De même facture, fixée sur un bandeau frontal (mais sans le support articulé « zigzag »), une tête d’oiseau calao servait aussi bien de leurre de chasse que de marionnette festive très appréciée.

On peut rappeler l’existence des pantins, confectionnés en carton, fil de fer et ficelle par les garçons, et animés avec beaucoup d’adresse pendant les fêtes de la fin du ramadan.

Marionnettes contemporaines

Le théâtre de marionnettes contemporain, pratiqué en ville, ne semble pas être l’héritier du théâtre traditionnel. Les marionnettistes sont formés par des artistes occidentaux, oubliant parfois leurs propres racines artistiques.

Dans les années qui ont suivi l’indépendance du pays par rapport à la France (3 aout 1960), une expérience pédagogique de télévision scolaire avec des marionnettes a été menée par l’AUDECAM (Association universitaire pour le Développement de l’Enseignement de la Culture en Afrique et à Madagascar) et subventionnée par la Coopération française.

Fin décembre 1990 et début janvier 1991 s’est déroulée la Semaine de la Marionnette à Zinder qui a présenté de grands marionnettistes du Niger, du Nigeria et du Mali. Fin 1996, la compagnie Léandre Sossou de Zinder, nommée « Au Fil du Temps », a participé au FITHEMA (Festival international des Théâtres de Marionnettes) à Lomé (Togo), avec le spectacle Maï Kyau et la Bête, adaptation de La Belle et la Bête de Jean Cocteau. En 2005 a eu lieu la première édition du Festival international des Arts de le Marionnette au Niger « BIJINI-BIJINI, les 48 Heures de la Marionnette au Niger ». Ce festival a été créé par la compagnie Koykoyo dirigée par Kotondi Check Amadou, qui œuvre pour la promotion de l’art de la marionnette dans toutes les régions du Niger.
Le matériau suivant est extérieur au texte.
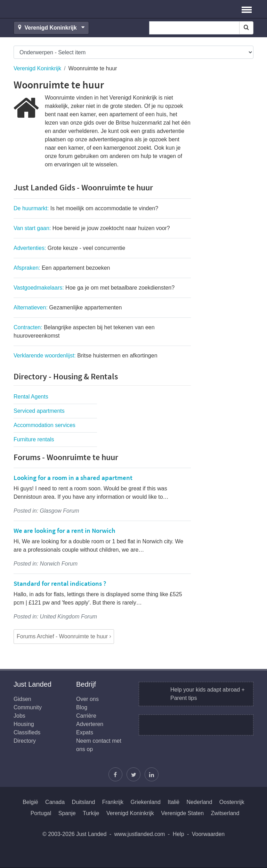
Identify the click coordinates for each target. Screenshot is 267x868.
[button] (246, 9)
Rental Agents (31, 396)
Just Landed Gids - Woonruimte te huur (83, 187)
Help (178, 834)
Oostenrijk (232, 802)
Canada (55, 802)
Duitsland (83, 802)
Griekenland (146, 802)
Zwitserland (225, 813)
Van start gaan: (92, 228)
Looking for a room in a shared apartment (73, 478)
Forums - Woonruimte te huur (66, 457)
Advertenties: (69, 248)
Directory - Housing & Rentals (66, 376)
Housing (24, 724)
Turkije (91, 813)
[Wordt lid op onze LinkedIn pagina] (152, 774)
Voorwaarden (208, 834)
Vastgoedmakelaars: (94, 287)
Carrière (86, 716)
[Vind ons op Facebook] (115, 774)
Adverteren (90, 724)
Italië (173, 802)
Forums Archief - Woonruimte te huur (62, 636)
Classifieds (27, 732)
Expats (84, 732)
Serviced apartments (39, 411)
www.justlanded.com (140, 834)
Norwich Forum (59, 563)
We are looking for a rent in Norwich (64, 530)
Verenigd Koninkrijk (37, 68)
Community (27, 707)
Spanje (67, 813)
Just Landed (40, 9)
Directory (25, 741)
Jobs (19, 716)
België (30, 802)
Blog (82, 707)
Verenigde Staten (182, 813)
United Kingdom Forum (68, 616)
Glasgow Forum (59, 511)
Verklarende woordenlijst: (86, 355)
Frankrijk (113, 802)
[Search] (246, 28)
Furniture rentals (34, 439)
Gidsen (22, 699)
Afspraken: (62, 268)
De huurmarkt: (86, 208)
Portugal (41, 813)
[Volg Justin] (134, 774)
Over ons (87, 699)
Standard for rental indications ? (60, 583)
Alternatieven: (67, 307)
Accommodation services (44, 425)
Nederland (200, 802)
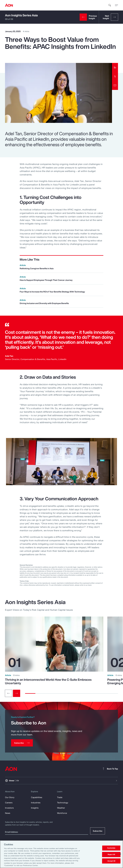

En 2011, le festival BIJINI-BIJINI a connu sa septième édition.  

Bibliographie

  • Chesnais, Jacques. “Marionnettes africaines”. Le Théâtre dans le Monde. Nos. 14-15, 1965, pp. 448-451.
  • Darkowska-Nidzgorski, Olenka. “Celui qui possède la Magie”. Puck. No. 3. 1990, pp. 78-84.
  • Darkowska, Olenka, et Denis Nidzgorski. Marionnettes et Masques au Cœur du Théâtre africain. Saint-Maur: Institut international de la Marionnette/Éditions Sépia, 1998. [Voir aussi: http://www.atb.edu.pl/festival2004/fest_af_exp_e.html#top]
  • Foureau, Fernand. D’Alger au Congo par le Tchad. Paris: Masson, 1902.
  • Fromentin, Eugène. Un Été dans le Sahara. Paris: Plon, 1908.
  • Haardt, Georges-Marie, and Louis Audouin-Dubreuil. La Croisière noire: Expédition Citroën Centre-Afrique. Paris: Plon, 1927.
  • Labouret, Henri, and Moussa Travélé. “Le Théâtre mandingue (Soudan français)”. Africa. No. 1. Londres, 1928, pp. 73-97.
  • Okpewhol, Isidore. African Oral Literature: Backgrounds, Character, and Continuity. Bloomington: Indiana Univ. Press, 1992.